Além disso, o governo extinguiu o seguro obrigatório DPVAT, que, por cobrir acidentes de trânsito, repassou ao SUS R$ 33,4 bilhões entre 2008 e 2018. A maior parte das indenizações em 2018 foi para acidentes com motocicletas (75%), motoristas na faixa de 18 a 34 anos (47%) e moradores das regiões Nordeste (30%) e Sudeste (29%). Em outras palavras, os jovens pobres das periferias que se desempenham como motoboys. Para dirimir dúvidas sobre sua insensibilidade em relação aos jovens pobres e acidentados o governo alegou: “A Medida Provisória não desampara os cidadãos no caso de acidentes, já que, quanto às despesas médicas, há atendimento gratuito e universal na rede pública, por meio do SUS. Para os segurados do INSS, também há a cobertura do auxílio-doença, aposentadoria por invalidez, auxílio-acidente e de pensão por morte. E, mesmo para aqueles que não são segurados do INSS, o Governo Federal também já oferece o Benefício de Prestação Continuada (BPC), que garante o pagamento de um salário mínimo mensal para pessoas que não possuam meios de prover sua subsistência ou de tê-la provida por sua família, nos termos da legislação respectiva”.
Levantamento feito pelo jornal O Globo mostra o tamanho da demanda provocada por acidentes de trânsito no SUS: entre 1998 e 2018, o país desembolsou R$ 5,3 bilhões, corrigidos pela inflação, em 2,8 milhões de procedimentos médicos relacionados ao trânsito, cobertos pelo Sistema Único de Saúde.
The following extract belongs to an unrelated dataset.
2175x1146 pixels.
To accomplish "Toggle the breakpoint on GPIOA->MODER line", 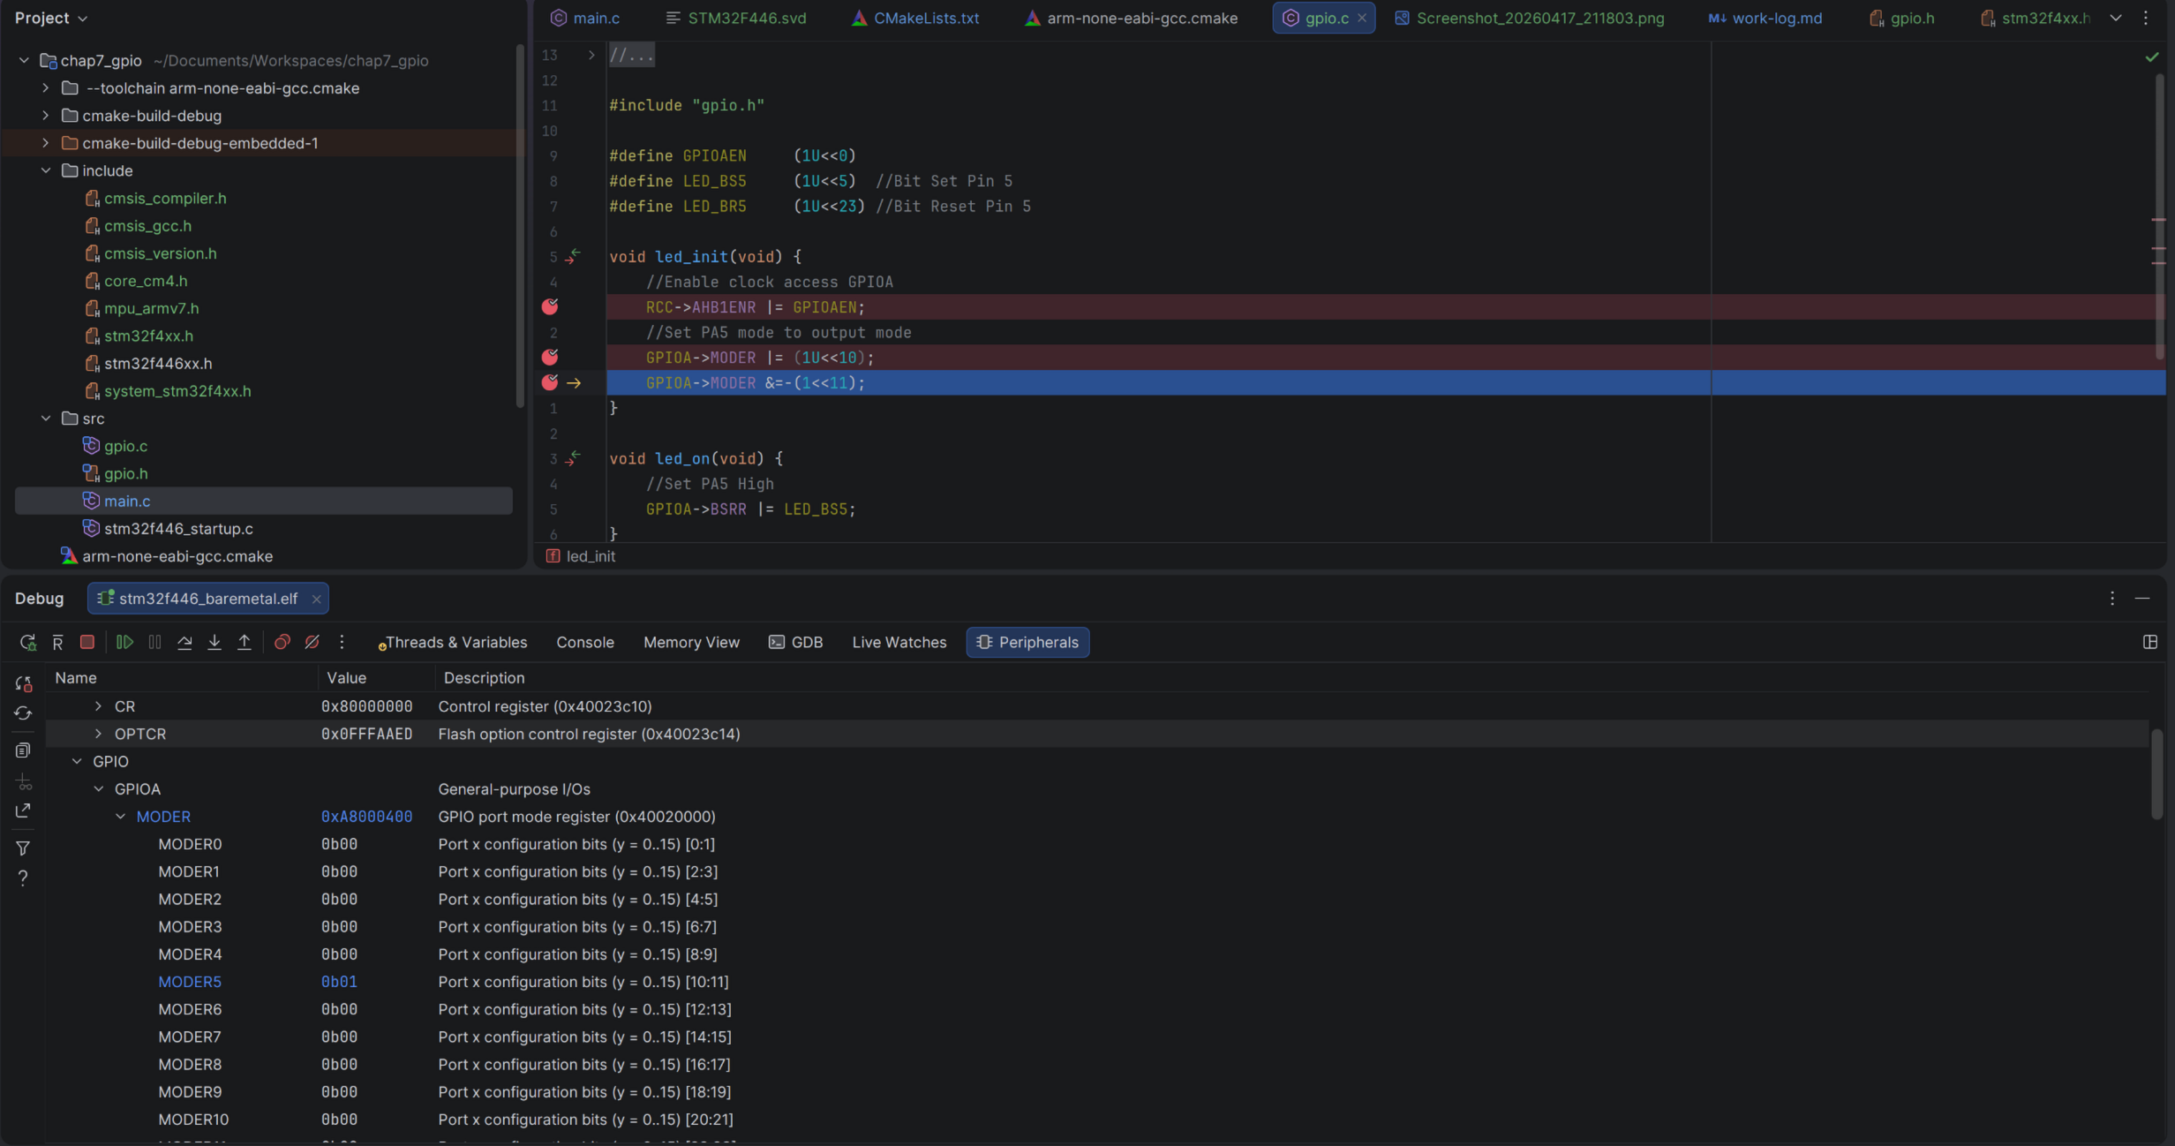I will [x=550, y=357].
Um levantamento do Conselho Federal de Medicina estima que esses acidentes geram mais de 160 mil internações por ano.
Com a nova medida, o SUS vai perder recursos e continuar responsável pela crescente demanda de internações, próteses e outras intervenções caras. O cinismo da nota do governo se manifesta no desconhecimento da situação de subfinanciamento do SUS e no impacto que terá na rede a perda dos recursos do DPVAT. Reportagens recentes associam a extinção do DPVAT a uma vingança de Bolsonaro a seu rival político, Luciano Bivar, que participa do consórcio de asseguradoras do DPVAT. Face à total ausência de sentido lógico na medida proposta, essa hipótese, que revela mesquinharia e desprezo pelos direitos da cidadania, parece plausível. Finalmente, a alusão à existência do BPC para proteger os miseráveis – com renda per capita de um quarto do salário mínimo – também é uma falácia cruel, já que no mesmo conjunto de medidas de ajuste fiscal do pacto federativo o governo voltou a insistir na desvinculação do valor do BPC do salário mínimo, proposta que já havia sido derrotada na discussão da reforma da Previdência.
Portanto, vai ficando claro que a alusão ao Apocalipse não é apenas metafórica, pois ela se configura como um verdadeiro programa de metas, que convida seus quatro cavaleiros a se instalarem e reinarem definitivamente entre nós: a Peste, a Guerra, a Fome e a Morte.